··· SOURCE MATERIAL
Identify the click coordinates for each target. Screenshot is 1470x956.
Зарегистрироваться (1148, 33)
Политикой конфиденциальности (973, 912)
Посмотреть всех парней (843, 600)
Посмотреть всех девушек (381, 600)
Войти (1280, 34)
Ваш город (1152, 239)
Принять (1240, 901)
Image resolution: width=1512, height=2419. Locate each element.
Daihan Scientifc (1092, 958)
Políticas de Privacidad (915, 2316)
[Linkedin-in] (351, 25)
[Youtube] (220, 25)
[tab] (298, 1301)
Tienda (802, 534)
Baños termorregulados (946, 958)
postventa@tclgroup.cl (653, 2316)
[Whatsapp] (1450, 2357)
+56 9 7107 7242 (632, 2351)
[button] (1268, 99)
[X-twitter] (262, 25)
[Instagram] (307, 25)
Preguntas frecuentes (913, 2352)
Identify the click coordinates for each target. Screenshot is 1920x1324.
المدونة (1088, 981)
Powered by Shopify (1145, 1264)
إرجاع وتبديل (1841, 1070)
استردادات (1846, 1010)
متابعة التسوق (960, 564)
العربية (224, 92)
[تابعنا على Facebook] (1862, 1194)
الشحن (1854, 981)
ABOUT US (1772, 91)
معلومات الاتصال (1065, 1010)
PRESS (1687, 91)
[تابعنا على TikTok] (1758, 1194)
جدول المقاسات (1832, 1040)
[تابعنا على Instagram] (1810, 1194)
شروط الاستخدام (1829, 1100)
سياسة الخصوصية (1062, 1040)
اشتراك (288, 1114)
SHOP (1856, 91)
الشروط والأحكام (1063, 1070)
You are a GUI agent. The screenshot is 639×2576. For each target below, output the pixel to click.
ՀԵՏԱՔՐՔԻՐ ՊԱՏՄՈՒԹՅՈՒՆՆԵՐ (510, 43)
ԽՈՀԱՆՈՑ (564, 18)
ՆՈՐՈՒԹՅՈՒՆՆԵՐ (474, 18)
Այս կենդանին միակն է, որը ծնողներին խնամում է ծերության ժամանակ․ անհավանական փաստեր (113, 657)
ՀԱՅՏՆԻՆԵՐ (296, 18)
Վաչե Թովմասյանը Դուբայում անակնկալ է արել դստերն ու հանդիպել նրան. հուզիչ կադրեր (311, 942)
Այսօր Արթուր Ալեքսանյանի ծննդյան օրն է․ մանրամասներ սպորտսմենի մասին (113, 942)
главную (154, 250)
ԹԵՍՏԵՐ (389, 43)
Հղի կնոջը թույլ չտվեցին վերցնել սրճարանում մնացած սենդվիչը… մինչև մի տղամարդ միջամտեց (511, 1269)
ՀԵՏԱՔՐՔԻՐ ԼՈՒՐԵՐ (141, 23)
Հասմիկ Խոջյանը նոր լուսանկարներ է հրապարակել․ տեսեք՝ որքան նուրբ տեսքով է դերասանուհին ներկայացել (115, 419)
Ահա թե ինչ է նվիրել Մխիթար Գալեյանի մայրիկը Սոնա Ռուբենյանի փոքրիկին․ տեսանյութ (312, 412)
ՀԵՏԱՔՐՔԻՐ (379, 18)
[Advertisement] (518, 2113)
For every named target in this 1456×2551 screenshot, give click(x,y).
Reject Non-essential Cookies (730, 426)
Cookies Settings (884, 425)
······
TASK TO CARRY OUT: Copy every entry above word for word.

WORKED SOLUTION:
Identify the click coordinates for each target. Screenshot is 1470x956.
Зарегистрироваться (1148, 33)
Политикой конфиденциальности (973, 912)
Посмотреть всех парней (843, 600)
Посмотреть всех девушек (381, 600)
Войти (1280, 34)
Ваш город (1152, 239)
Принять (1240, 901)
Image resolution: width=1512, height=2419. Locate each element.
Daihan Scientifc (1092, 958)
Políticas de Privacidad (915, 2316)
[Linkedin-in] (351, 25)
[Youtube] (220, 25)
[tab] (298, 1301)
Tienda (802, 534)
Baños termorregulados (946, 958)
postventa@tclgroup.cl (653, 2316)
[Whatsapp] (1450, 2357)
+56 9 7107 7242 (632, 2351)
[button] (1268, 99)
[X-twitter] (262, 25)
[Instagram] (307, 25)
Preguntas frecuentes (913, 2352)
Identify the click coordinates for each target. Screenshot is 1920x1324.
المدونة (1088, 981)
Powered by Shopify (1145, 1264)
إرجاع وتبديل (1841, 1070)
استردادات (1846, 1010)
متابعة التسوق (960, 564)
العربية (224, 92)
[تابعنا على Facebook] (1862, 1194)
الشحن (1854, 981)
ABOUT US (1772, 91)
معلومات الاتصال (1065, 1010)
PRESS (1687, 91)
[تابعنا على TikTok] (1758, 1194)
جدول المقاسات (1832, 1040)
[تابعنا على Instagram] (1810, 1194)
شروط الاستخدام (1829, 1100)
سياسة الخصوصية (1062, 1040)
اشتراك (288, 1114)
SHOP (1856, 91)
الشروط والأحكام (1063, 1070)
You are a GUI agent. The screenshot is 639×2576. For each target below, output the pixel to click.
ՀԵՏԱՔՐՔԻՐ ՊԱՏՄՈՒԹՅՈՒՆՆԵՐ (510, 43)
ԽՈՀԱՆՈՑ (564, 18)
ՆՈՐՈՒԹՅՈՒՆՆԵՐ (474, 18)
Այս կենդանին միակն է, որը ծնողներին խնամում է ծերության ժամանակ․ անհավանական փաստեր (113, 657)
ՀԱՅՏՆԻՆԵՐ (296, 18)
Վաչե Թովմասյանը Դուբայում անակնկալ է արել դստերն ու հանդիպել նրան. հուզիչ կադրեր (311, 942)
Այսօր Արթուր Ալեքսանյանի ծննդյան օրն է․ մանրամասներ սպորտսմենի մասին (113, 942)
главную (154, 250)
ԹԵՍՏԵՐ (389, 43)
Հղի կնոջը թույլ չտվեցին վերցնել սրճարանում մնացած սենդվիչը… մինչև մի տղամարդ միջամտեց (511, 1269)
ՀԵՏԱՔՐՔԻՐ ԼՈՒՐԵՐ (141, 23)
Հասմիկ Խոջյանը նոր լուսանկարներ է հրապարակել․ տեսեք՝ որքան նուրբ տեսքով է դերասանուհին ներկայացել (115, 419)
Ահա թե ինչ է նվիրել Մխիթար Գալեյանի մայրիկը Սոնա Ռուբենյանի փոքրիկին․ տեսանյութ (312, 412)
ՀԵՏԱՔՐՔԻՐ (379, 18)
[Advertisement] (518, 2113)
For every named target in this 1456×2551 screenshot, give click(x,y).
Reject Non-essential Cookies (730, 426)
Cookies Settings (884, 425)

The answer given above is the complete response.